Леди Лохливен, надо полагать, собиралась дать язвительный ответ на этот намек на узурпатора Мерри, но тут в дверь без стука вошел тот самый черноволосый молодой человек и, даже не поклонившись Марии, приблизился к леди Лохливен.

– Миледи, – произнес он, склонясь в поклоне перед нею, – лодка, отвозившая моего брата, только что вернулась, и один из гребцов должен срочно передать вам наставление, которое лорд Уильям запамятовал сделать вам лично.

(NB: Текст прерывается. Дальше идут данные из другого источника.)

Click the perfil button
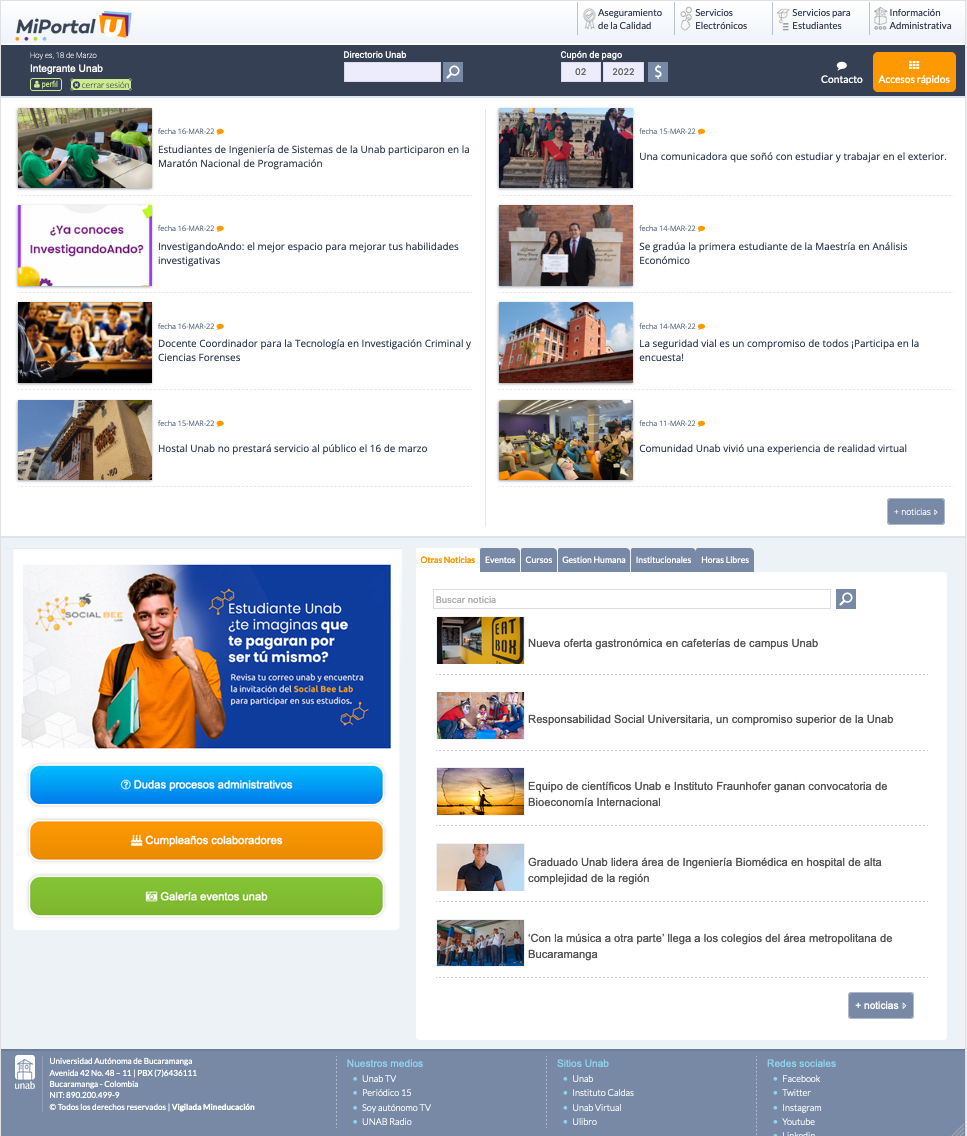(x=46, y=85)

После чего он столь же почтительно поклонился старой даме и вышел, даже не взглянув на королеву, которая, уязвленная такой дерзостью, повернулась к Мэри Сейтон и с обычной своей невозмутимостью сказала:

– Сейтон, кажется, нам рассказывали об оскорбительных для нашей достойной хозяйки слухах, касающихся какого-то младенца с бледным лицом и черными волосами? Если этот младенец, как я догадываюсь, превратился в молодого человека, который только что вышел отсюда, то я готова засвидетельствовать каждому сомневающемуся, что он истинный Дуглас, и доказывает это если уж не храбрость, ибо у меня не было возможности убедиться в ней, то в любом случае наглость, свидетельства каковой он нам сейчас явил. Пойдемте, душечка, – продолжала королева, опершись на руку Мэри Сейтон, – не то наша гостеприимная хозяйка может счесть, что из учтивости она должна составлять нам общество, меж тем как нам известно, что ее нетерпеливо ждут в другом месте.

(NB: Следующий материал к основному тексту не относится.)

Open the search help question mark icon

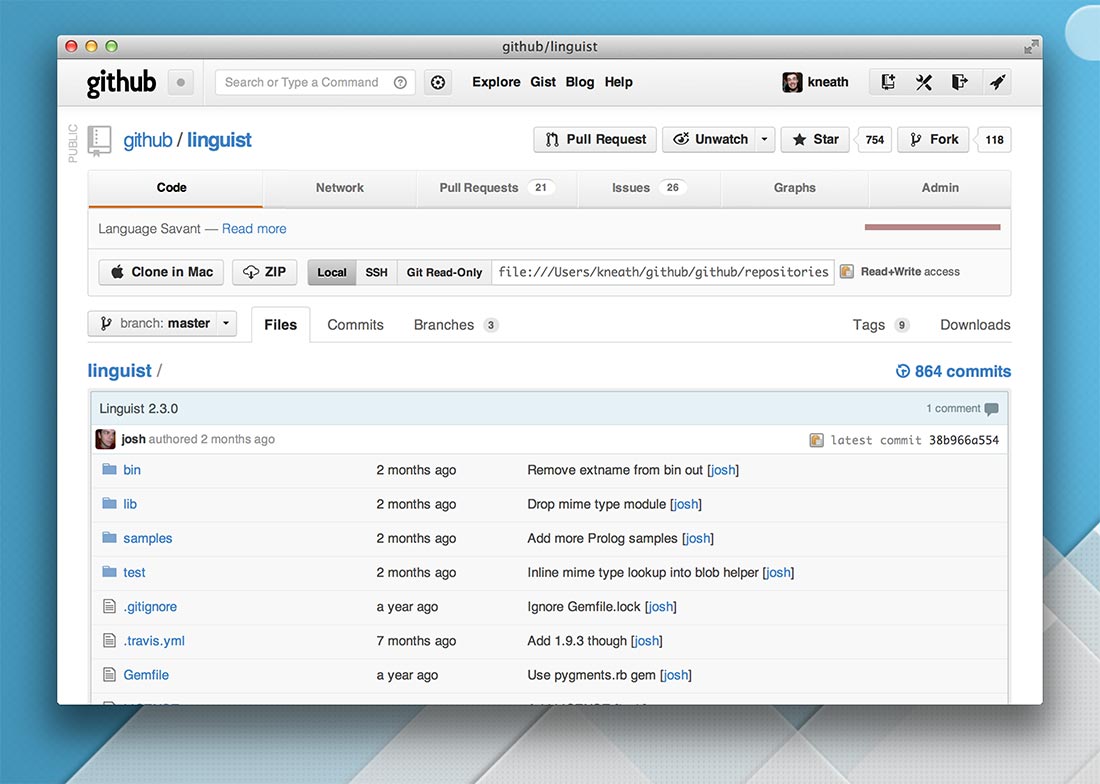(x=400, y=83)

С этими словами Мария ушла к себе в спальню, а старая леди, еще не успевшая прийти в себя от ливня насмешек, которыми осыпала ее королева, удалилась, бормоча:

– Да, да, он Дуглас, и с Божьей помощью, я надеюсь, он это еще докажет.

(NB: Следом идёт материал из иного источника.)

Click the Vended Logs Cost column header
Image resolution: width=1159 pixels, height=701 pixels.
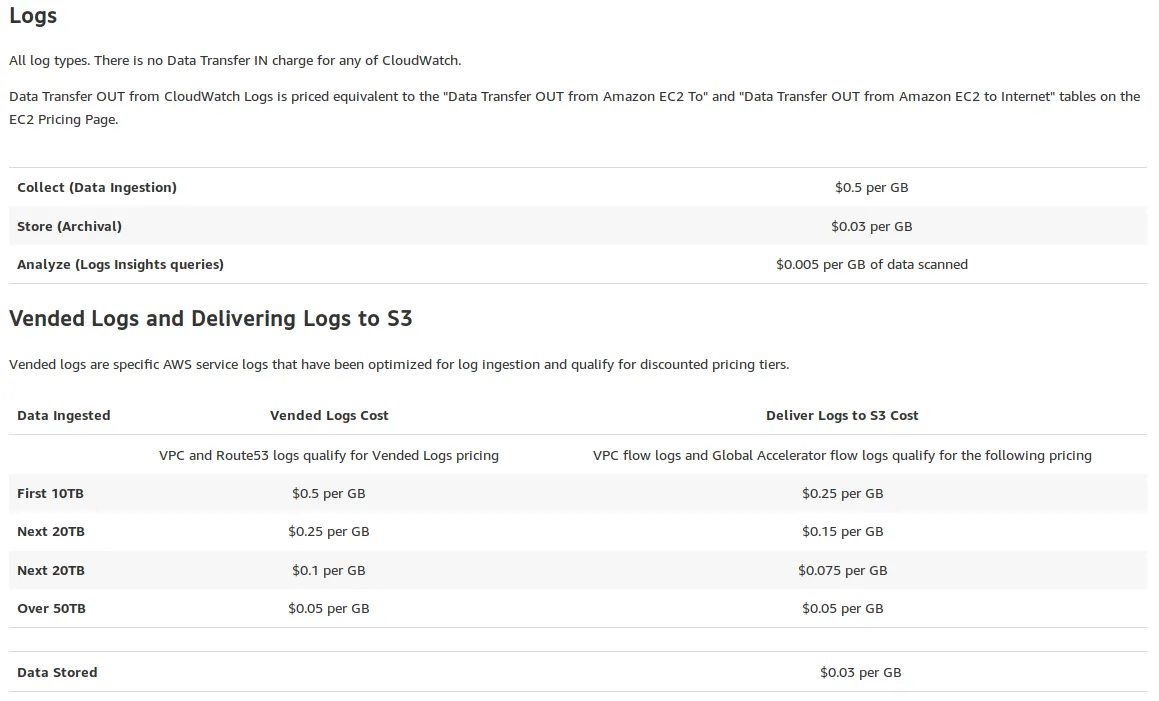click(x=329, y=415)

У королевы хватило сил сдерживаться в присутствии врага, но едва она осталась одна, как тут же рухнула в кресло и, будучи уверена в единственном свидетеле своей слабости Мэри Сейтон, залилась слезами. Но ее можно понять: только что она была жестоко уязвлена; до сих пор еще ни один мужчина не приближался к ней, не выказав должных знаков почтения, и неважно, к чему они относились – к ее королевскому сану или красоте ее лица. А этот, на которого она, неизвестно почему, возлагала невольные надежды, оскорбил ее вдвойне – и как королеву, и как женщину. Поэтому Мария оставалась у себя до вечера.